### Text
<<<<
Various source locations of contaminant injection were tested for the different designed patterns, as outlined in Table 2. For the EPANET Net3 network, the injection locations were selected based on the work by Seth et al. [20], and the same criteria were applied when choosing the injection locations for the Richmond network. It should be noted that specific sites were selected for the Net3 and Richmond networks to be near water quality sensors. These sites, namely 151 (Net3) and 91 (Richmond network), are covered by a single sensor (refer to Figure 2 and Figure 3). Conversely, sites 189 (Net3) and 518 (Richmond network) were deliberately chosen to be located far away from water quality sensor locations, covered by two sensors (refer to Figure 2 and Figure 3).

The EPANET injection source type was chosen as a “set point booster” for all the above scenarios. Furthermore, the contaminant was assumed to be subjected to both bulk and wall reaction coefficients in all scenarios, unless stated otherwise. For the candidate solutions, the objective function values for the single injection were set to be below 10%, and for multiple contamination injections, less than 15%. These value thresholds serve as benchmarks. The device used to conduct the simulations for all scenarios has the following configuration: ASUS VivoBook, Model: S512F, Intel Core i5-10th processor, 12 GB of memory, and Windows 10–64-bit operating system.
>>>>
### Data shown
<<<<
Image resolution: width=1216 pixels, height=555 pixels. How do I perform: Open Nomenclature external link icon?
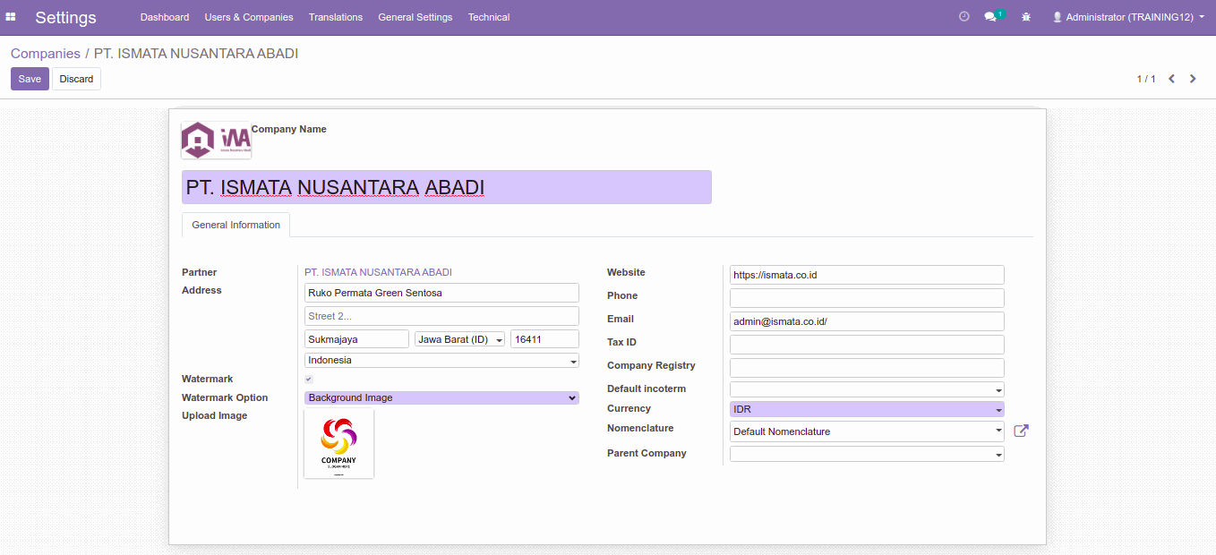1021,431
>>>>
### Task requirements
a: Determine whether each of the following statements agrees with the contaminant injection text, answering yes or no and quoting the deciding words of that text: (i) site 151 in the Net3 network is covered by a single sensor; (ii) the EPANET injection source type for the scenarios was a mass booster; (iii) the simulations were run on a device with 16 GB of memory.
b: Transcribe the portion of the contaminant injection text starting with "The EPANET injection" and going on through "10–64-bit operating system.".
c: Pick up the contaminant injection text after its final sentence and carry it forward.

### Answers per task
a:
(i) Yes: "These sites, namely 151 (Net3) and 91 (Richmond network), are covered by a single sensor"
(ii) No: "The EPANET injection source type was chosen as a “set point booster” for all the above scenarios."
(iii) No: "12 GB of memory"

b:
The EPANET injection source type was chosen as a “set point booster” for all the above scenarios. Furthermore, the contaminant was assumed to be subjected to both bulk and wall reaction coefficients in all scenarios, unless stated otherwise. For the candidate solutions, the objective function values for the single injection were set to be below 10%, and for multiple contamination injections, less than 15%. These value thresholds serve as benchmarks. The device used to conduct the simulations for all scenarios has the following configuration: ASUS VivoBook, Model: S512F, Intel Core i5-10th processor, 12 GB of memory, and Windows 10–64-bit operating system.

c:
5. Results and Discussion

5.1. Sensitivity Analysis and Hyperparameter Tuning

First, we focus on investigating the influence of the choice of surrogate model and acquisition function on the accuracy and computational efficiency of the BO CSI framework. To that end, we tested two different probabilistic surrogate models, namely Gaussian Process (GP) regression and Random Forest (RF) regression, in combination with three acquisition functions: probability of improvement (POI), expected improvement (EI), and Upper Confidence Bound (UCB). To conduct this sensitivity analysis, Scenario A is selected as the basis, which involves a single intrusion location (node 189 in the Net3 network) and a dosage of 1000 mg/L. For this sensitivity analysis, the injected contaminant was assumed to be conservative.

5.1.1. Choice of the GP Covariance Kernel Function

The investigated methods have several crucial hyperparameters that require tuning. First, in the case of the Gaussian Process (GP) surrogate model, different covariance kernel options were tested to identify the best-performing covariance function for estimating the GP model, namely (a) squared-exponential, (b) Matérn 3/2, (c) gamma-exponential, and (d) rational quadratic.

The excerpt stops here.